Alliana and Katia rose together, followed closely by Emillian who held Katia by the arm, determined to keep his wife away from her sick aunt.
“Is Lucian with her?”
“Yes. He is... crazed. Please come quick. We thought perhaps she was improving, but then all of a sudden the coughing started. She fights to breathe.”
“Maman! Please. If you won’t permit me to go to her then let me go to her magick chamber. You have to let me see the books. Please, maman.”
“Katia, not now.”
“You will keep me from everything that will let me
help.”
“Your maman is keeping you safe.”
Katia turned on her husband, desperation making her crazed. She fought to pull away, clawing at the hand that held her. Emillian wrapped his arm around her waist, pulling her close, gathering up her hands in his.
“No! Maman, please, my magick can help.” Katia’s cries fell on deaf ears for her mother was already to the top of the stairs. It was clear her maman had no time for her, but it sounded as if Natalya was dying. Katia was filled with even more fury when she saw she’d been dismissed. She twisted and fought her husband’s hold, then went limp in his arms and reached for the amulet that always hung around her neck.
Emillian saw her intent and pulled her hand tight to his chest, making it impossible for Katia do as she wanted. “You’ll not resort to magick, wife.”

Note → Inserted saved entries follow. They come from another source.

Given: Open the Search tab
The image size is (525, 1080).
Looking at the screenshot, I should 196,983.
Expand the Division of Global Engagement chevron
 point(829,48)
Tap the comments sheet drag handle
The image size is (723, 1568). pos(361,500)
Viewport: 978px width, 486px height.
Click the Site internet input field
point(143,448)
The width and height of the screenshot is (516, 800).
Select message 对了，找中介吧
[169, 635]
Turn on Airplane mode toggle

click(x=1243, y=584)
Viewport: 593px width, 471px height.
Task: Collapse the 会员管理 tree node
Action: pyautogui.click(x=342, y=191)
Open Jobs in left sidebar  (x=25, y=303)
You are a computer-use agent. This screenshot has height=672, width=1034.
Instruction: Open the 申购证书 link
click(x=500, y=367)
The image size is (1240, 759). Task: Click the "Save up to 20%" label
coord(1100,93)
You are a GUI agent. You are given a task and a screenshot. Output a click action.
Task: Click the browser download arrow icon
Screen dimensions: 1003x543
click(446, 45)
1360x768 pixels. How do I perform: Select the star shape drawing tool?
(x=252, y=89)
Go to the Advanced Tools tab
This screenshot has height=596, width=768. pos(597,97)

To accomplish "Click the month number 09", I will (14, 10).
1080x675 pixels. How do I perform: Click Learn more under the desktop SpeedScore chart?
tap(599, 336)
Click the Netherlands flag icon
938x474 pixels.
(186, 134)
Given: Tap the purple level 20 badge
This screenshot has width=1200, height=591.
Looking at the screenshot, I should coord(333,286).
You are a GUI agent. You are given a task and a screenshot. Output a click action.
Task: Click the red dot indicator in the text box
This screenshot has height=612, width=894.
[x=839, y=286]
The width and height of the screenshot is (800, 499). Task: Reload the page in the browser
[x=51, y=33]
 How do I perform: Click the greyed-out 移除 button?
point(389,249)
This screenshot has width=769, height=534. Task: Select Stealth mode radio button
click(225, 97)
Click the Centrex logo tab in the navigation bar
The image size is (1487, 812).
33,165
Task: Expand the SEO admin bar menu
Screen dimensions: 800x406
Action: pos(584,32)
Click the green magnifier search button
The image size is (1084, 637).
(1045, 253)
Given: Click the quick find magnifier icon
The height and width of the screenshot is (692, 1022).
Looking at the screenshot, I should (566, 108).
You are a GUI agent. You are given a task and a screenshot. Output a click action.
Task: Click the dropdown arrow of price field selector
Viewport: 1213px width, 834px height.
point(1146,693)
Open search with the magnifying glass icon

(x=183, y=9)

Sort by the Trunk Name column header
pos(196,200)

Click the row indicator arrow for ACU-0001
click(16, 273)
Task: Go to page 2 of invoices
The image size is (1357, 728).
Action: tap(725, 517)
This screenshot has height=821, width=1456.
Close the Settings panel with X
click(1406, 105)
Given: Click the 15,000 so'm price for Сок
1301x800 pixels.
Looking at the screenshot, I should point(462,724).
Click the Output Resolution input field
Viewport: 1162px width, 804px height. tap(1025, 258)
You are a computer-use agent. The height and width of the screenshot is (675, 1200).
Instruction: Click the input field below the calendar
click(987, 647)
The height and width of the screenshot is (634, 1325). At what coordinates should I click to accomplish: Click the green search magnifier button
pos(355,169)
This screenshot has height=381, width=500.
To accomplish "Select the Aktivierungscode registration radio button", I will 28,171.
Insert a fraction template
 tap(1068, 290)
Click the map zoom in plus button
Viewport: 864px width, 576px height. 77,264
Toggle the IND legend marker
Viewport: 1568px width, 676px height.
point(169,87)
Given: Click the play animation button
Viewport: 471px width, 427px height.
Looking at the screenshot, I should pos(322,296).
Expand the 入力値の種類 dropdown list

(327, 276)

“You forbid me to use the magickal books and forbid me to use my powers as well. What would you have me do? I was given these powers for a reason, and yet you insist on keeping me from helping my aunt. Let me go.”
The flames rose in the hearth, and a gust of wind rushed through the great hall, both a testament to Katia’s anger and frustration.
“Katia, I forbid you to...”
“Please, both of you stop.” Thalia looked stricken by the battle taking place between Katia and her husband. She knew her next words wouldn’t be taken well, but she had been sent by Lucian and was determined to do as he asked.
“Master Lucian says you are to come now, Katia.” Emillian’s hold loosened but he didn’t release her as he looked from the servant to his wife.
“Husband you will not keep me from my uncle. Release me.”
Though he didn’t like it, Emillian did as she asked. He was a guest here, and Lucian was the Lord in attendance. If he was summoning Katia, her mother was probably aware of it as well. He let Katia go. She ran to the staircase, and then took them two at a time. Finally she was going to be allowed to help. That or... She wouldn’t think of the latter. Natalya would live; she had to.